Hi !   Ответили is a perfective verb, whilst отвечали is imperfective.


----------



## discipulus11

Ответили means completed action, that is the teacher did get the answer
Отвечали means duration it refers more on the action itself not the result.


----------



## bibax

From the Czech perspective,

"преподаватель спросил а мы ответили" sounds like we answered in unison (хором, единогласно)

whereas

"преподаватель спросил а мы отвечали" suggests that we were answering individually, one by one (самостоятельно, поочерёдно).


----------



## discipulus11

bibax said:


> From the Czech perspective,
> 
> "преподаватель спросил а мы ответили" sounds like we answered in unison (хором, единогласно)
> 
> whereas
> 
> "преподаватель спросил а мы отвечали" suggests that we were answering individually, one by one (самостоятельно, поочерёдно).


Not necessarily. "Отвечали по очереди", "отвечали по одному". Я отвечал, но так и не ответил.


----------



## Sobakus

discipulus11 said:


> Not necessarily. "Отвечали по очереди", "отвечали по одному".



But that's what *bibax* said, isn't it?

As for the question itself, the concept of perfectiveness is the single most important, and also the most difficult grammatical topic for a non-Slavic speaker to learn when studying Russian. It's been discussed on this forum many times, so investing some time in reading the search results should prove productive, but ideally you should find a comprehensive grammar lesson with examples and tests to even start to grasp the two aspects and their interplay in the language.


----------



## bibax

I meant: we "discipuli" can answer either in unison "мы ответили (хором)" or one by one "мы отвечали (по одному)". Without any context I feel it this way.

It's clear that it has nothing to do with the perfective and imperfective aspect in general.


----------



## discipulus11

"Мы отвечали хором", "Мы ответили по одному" - both are grammatically correct and make sense.


----------



## ashushenya

Thank you all so very much! I think it's quite clear to me that  basically the difference lays in wether we're talking about a finished  or non finished action. In my case (Then he asked and we answered), I  think it's clear it's a finished action so it should be ответили.
Thank you all again!!!

Ash.


----------



## Sobakus

ashushenya said:


> Thank you all so very much! I think it's quite clear to me that  basically the difference lays in wether we're talking about a finished  or non finished action. In my case (Then he asked and we answered), I  think it's clear it's a finished action so it should be ответили.
> Thank you all again!!!
> 
> Ash.



The imperfective aspect doesn't specify whether the action is finished or unfinished. It's not about some objective property of the action, but about your subjective perspective on it. Again, you will be struggling with the aspects for as long as you learn Russian, so it's best to at least get the hold of the basics as soon as you can.


----------



## Soroka

Sobakus said:


> ... Again, you will be struggling with the aspects for as long as you learn Russian, so it's best to at least get the hold of the basics as soon as you can.

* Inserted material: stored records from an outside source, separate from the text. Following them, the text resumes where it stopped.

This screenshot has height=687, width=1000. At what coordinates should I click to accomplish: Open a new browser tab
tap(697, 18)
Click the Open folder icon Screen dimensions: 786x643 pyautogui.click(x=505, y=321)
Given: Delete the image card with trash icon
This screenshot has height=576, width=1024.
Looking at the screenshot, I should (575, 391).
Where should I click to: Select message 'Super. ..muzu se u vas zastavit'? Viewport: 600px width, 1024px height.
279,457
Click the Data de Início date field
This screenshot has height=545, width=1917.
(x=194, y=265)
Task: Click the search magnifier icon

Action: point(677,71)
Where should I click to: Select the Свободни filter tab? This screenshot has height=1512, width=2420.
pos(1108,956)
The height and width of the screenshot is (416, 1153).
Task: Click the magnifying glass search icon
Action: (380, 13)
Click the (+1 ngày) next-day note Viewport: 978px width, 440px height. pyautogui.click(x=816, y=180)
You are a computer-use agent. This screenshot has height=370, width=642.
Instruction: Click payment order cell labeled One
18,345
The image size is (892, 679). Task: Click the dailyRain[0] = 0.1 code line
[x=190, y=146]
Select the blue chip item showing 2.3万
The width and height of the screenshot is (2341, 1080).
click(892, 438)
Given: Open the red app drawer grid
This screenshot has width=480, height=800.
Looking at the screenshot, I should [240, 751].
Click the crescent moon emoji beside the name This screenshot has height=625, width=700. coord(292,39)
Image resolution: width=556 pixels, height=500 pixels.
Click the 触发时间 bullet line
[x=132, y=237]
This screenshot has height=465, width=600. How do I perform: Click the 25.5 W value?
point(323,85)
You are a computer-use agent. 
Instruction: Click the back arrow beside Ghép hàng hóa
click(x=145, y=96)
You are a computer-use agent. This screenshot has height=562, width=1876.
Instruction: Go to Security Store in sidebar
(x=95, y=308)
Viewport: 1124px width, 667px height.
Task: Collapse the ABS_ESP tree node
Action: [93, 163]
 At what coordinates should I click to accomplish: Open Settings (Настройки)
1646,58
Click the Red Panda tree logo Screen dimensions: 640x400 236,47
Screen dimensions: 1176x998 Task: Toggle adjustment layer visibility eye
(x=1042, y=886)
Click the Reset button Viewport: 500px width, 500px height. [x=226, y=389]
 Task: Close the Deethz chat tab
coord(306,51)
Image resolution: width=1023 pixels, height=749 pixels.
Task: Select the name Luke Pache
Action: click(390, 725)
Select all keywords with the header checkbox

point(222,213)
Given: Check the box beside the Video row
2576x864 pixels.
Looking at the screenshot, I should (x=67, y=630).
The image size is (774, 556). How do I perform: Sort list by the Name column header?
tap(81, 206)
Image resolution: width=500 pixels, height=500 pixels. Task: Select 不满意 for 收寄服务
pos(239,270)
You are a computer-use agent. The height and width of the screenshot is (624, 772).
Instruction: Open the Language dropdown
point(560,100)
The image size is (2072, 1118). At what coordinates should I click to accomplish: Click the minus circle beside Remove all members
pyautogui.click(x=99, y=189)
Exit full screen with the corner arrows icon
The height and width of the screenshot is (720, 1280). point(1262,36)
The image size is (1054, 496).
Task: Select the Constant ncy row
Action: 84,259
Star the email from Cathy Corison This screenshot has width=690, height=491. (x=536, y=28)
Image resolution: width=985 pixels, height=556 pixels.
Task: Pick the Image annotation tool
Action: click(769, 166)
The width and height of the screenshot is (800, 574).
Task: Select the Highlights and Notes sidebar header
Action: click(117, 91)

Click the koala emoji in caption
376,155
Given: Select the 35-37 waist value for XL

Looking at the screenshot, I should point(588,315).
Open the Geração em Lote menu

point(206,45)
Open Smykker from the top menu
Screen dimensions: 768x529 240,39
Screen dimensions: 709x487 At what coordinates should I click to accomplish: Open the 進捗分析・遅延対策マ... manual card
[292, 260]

Легко сказать! Подобная проблема с _the Perfect tenses in English_ часто преследует многих русскоязычных.


----------



## ashushenya

Thank you Sobakus, I know it's something that can be tricky but I think I'll get it with time because it's pretty similar to Spanish in that sense. Thankfully I studied three years of Russian in the Official Languages School here in Barcelona, they did a great job and even though it was like 6 years ago I'm happily surprised to see how fast I'm catching up, I owe it all to the amazing teachers I had there.

Thank you all again!!!!


----------



## discipulus11

ashushenya said:


> Thank you Sobakus, I know it's something that can be tricky but I think I'll get it with time because it's pretty similar to Spanish in that sense. Thankfully I studied three years of Russian in the Official Languages School here in Barcelona, they did a great job and even though it was like 6 years ago I'm happily surprised to see how fast I'm catching up, I owe it all to the amazing teachers I had there.


Do you mean that the difference between perfective and imperfective in Russian is roughly the same as between pretérito indefinido and pretérito imperfecto in Spanish?


----------



## ashushenya

Yes, that's what I mean, they are somewhat similar concepts (finished, continous actions). I know it's not the same but it does help the fact that in Spanish we have so many differences in past temps (perfecto, imperfecto, pluscuamperfecto etc).


----------